But that’s not the problem, not here, not now. The problem is that _this isn_ _’t her._ That she cut ties and ran away to protect herself, and even Jarvis couldn’t find her. She has no good reason to be here, standing in the shadows outside his kitchen. And he can’t relax until he understands _why._

 _Friday,_ he corrects himself, Friday couldn’t find her. His stomach clenches.

“Are you afraid of him? Of Barnes? Is that why you don’t want them to find you?” He lashes out, derision souring his tone.

Her eyes widen. She’s surprised, not angry.
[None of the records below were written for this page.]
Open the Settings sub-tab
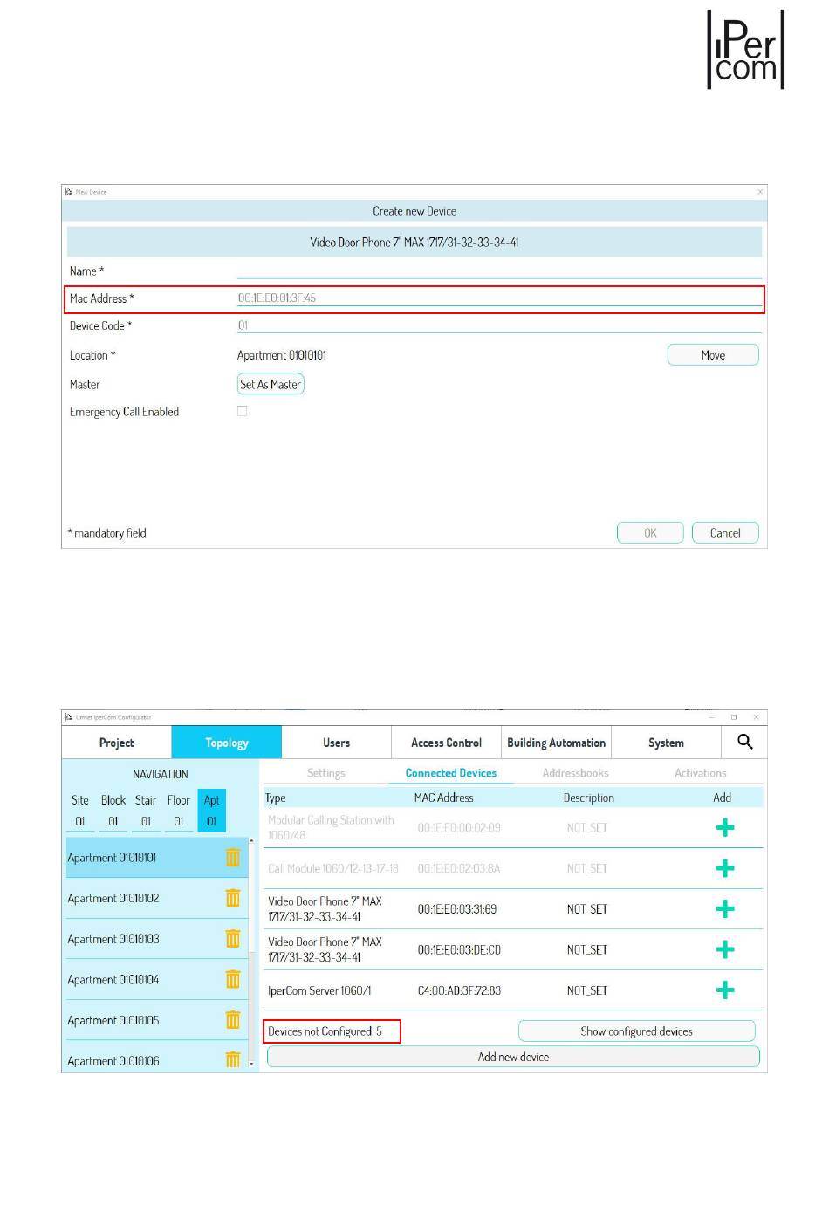 click(325, 773)
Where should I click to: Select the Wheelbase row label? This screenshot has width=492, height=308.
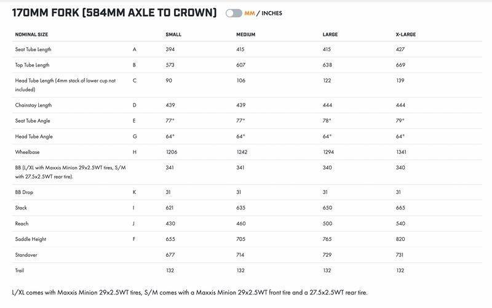[28, 152]

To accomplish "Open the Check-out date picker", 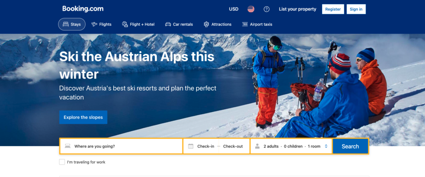I will pos(233,146).
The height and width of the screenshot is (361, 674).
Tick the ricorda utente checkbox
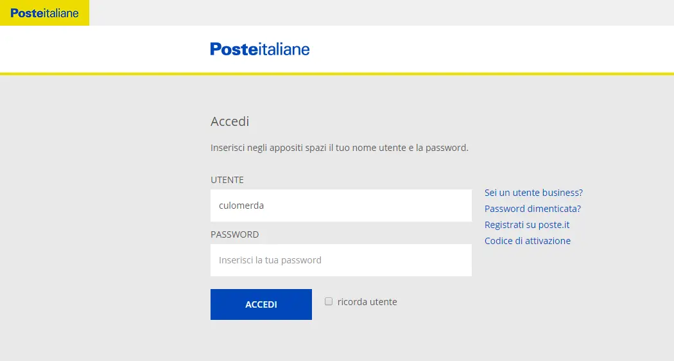pos(329,301)
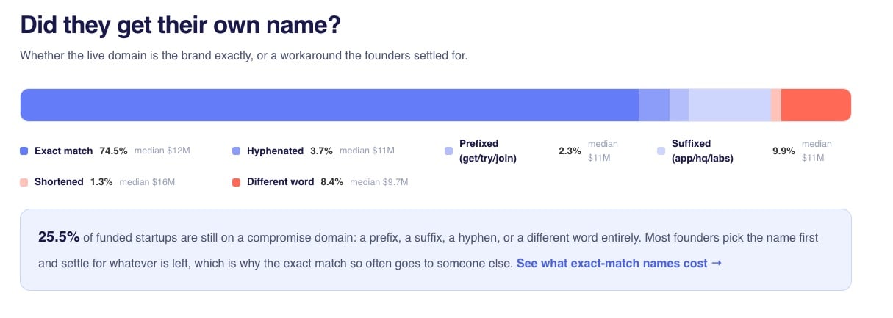Click the Suffixed legend color swatch
The width and height of the screenshot is (893, 318).
click(x=661, y=151)
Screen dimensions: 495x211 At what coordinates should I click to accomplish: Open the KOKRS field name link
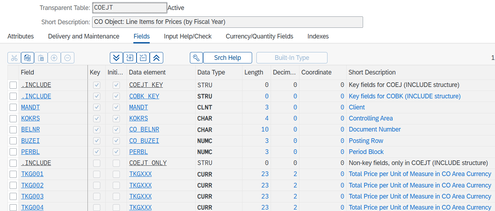[x=30, y=118]
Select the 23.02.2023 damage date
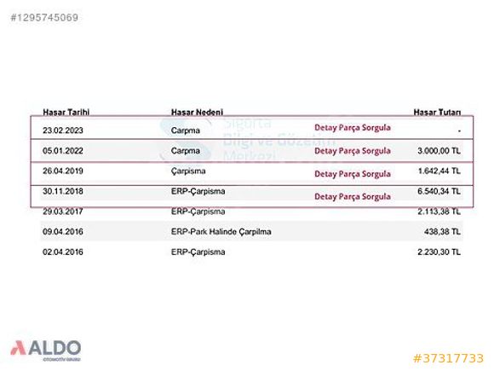 tap(63, 130)
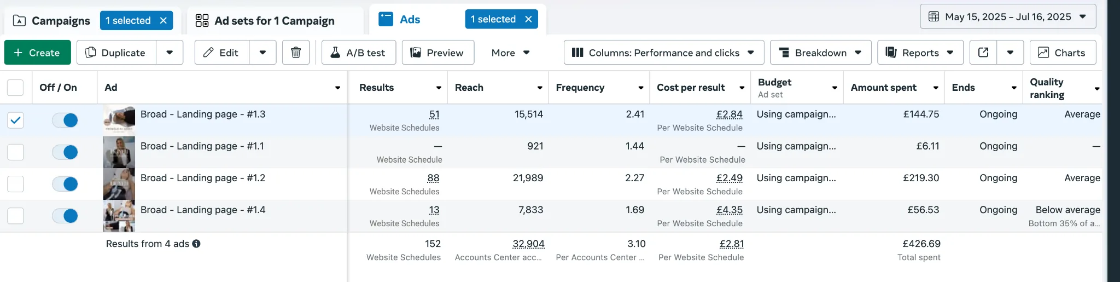Click the trash delete icon
Screen dimensions: 1120x282
pos(296,53)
She moves (slowly) stepping around and bumping a stool with her hip, a question in the tilt of her eyebrows.

He nods.

She pulls the stool out to sit on, returning her hands to lay flat on the counter-top. She’s so careful.

His hand throbs, sharp and unforgiving.

“No.” Her voice is low, “I’m not afraid of him.”

“Then why aren’t you with them?”

“Can’t I just want to check-in?”

“No.” He stops her. He’s tired of playing, “Nat. Just for once can’t you give me the goddamn truth?”

…

Natasha’s eyes close briefly.

She doesn’t owe him her secrets. Except, perhaps, the one she should have given him two years ago, rather than letting it sit like a grenade in the heart of their team. And if this is the one he wants in its place, then fine, so be it. Maybe he deserves that.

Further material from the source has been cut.